→ **THE PROBLEM**:
The line with "This screenshot has width=554, height=1972." through the last line of the entries: give these again exactly, and only these, without any pictures.

→ **SUPPLIED RECORDS**:
*** Begin section ***
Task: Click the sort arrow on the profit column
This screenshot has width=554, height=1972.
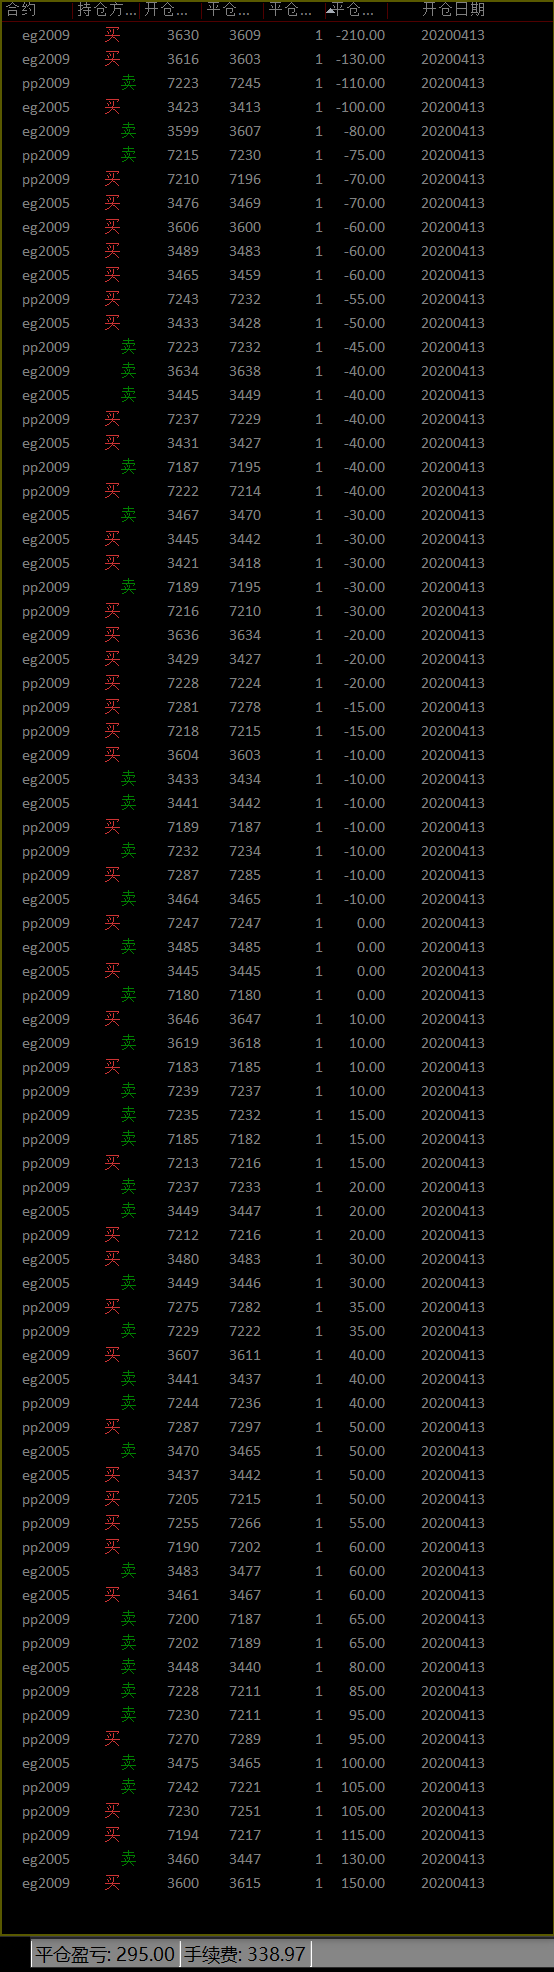Action: point(330,11)
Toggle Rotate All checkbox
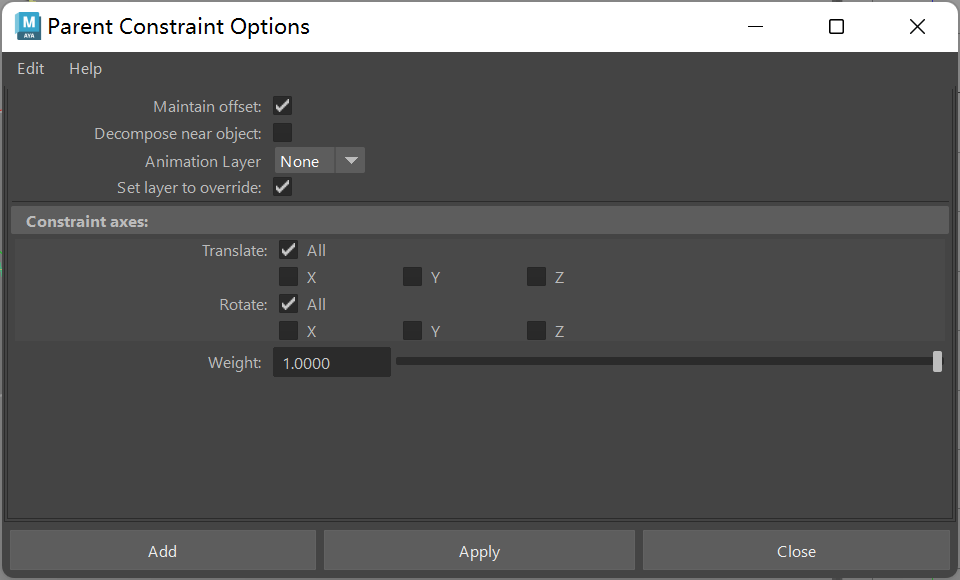Screen dimensions: 960x580 (x=289, y=304)
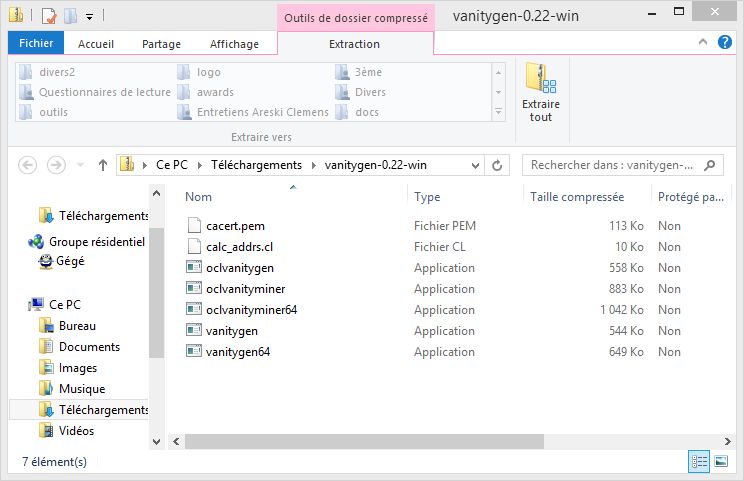Click the Extraire tout icon

pyautogui.click(x=540, y=90)
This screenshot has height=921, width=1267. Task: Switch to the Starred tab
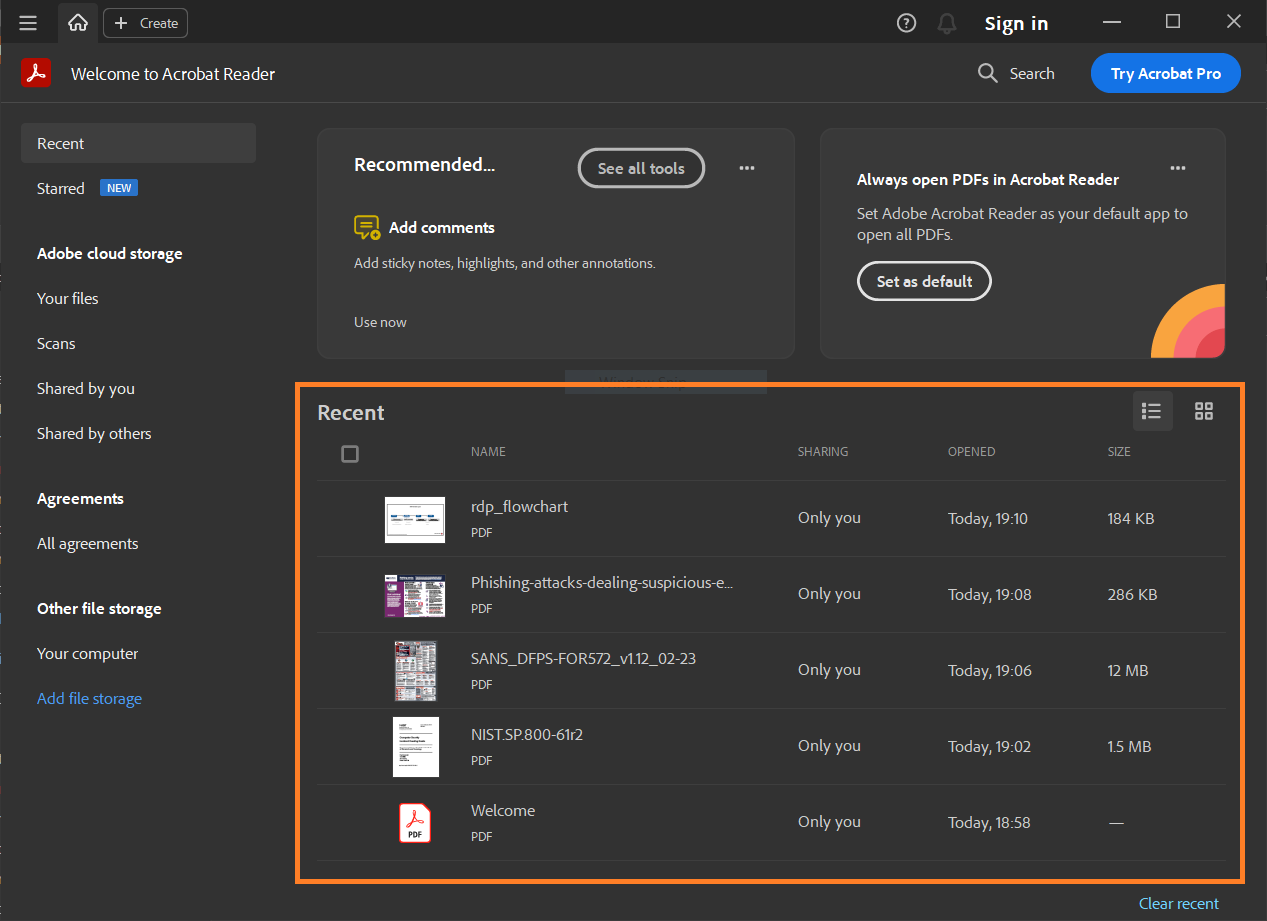pos(60,188)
*** End section ***
→ **REPLY TO THE TASK**:
This screenshot has width=554, height=1972.
Action: point(330,11)
Toggle Rotate All checkbox
Screen dimensions: 960x580 (x=289, y=304)
Click the Extraire tout icon

pyautogui.click(x=540, y=90)
This screenshot has height=921, width=1267. Task: Switch to the Starred tab
pos(60,188)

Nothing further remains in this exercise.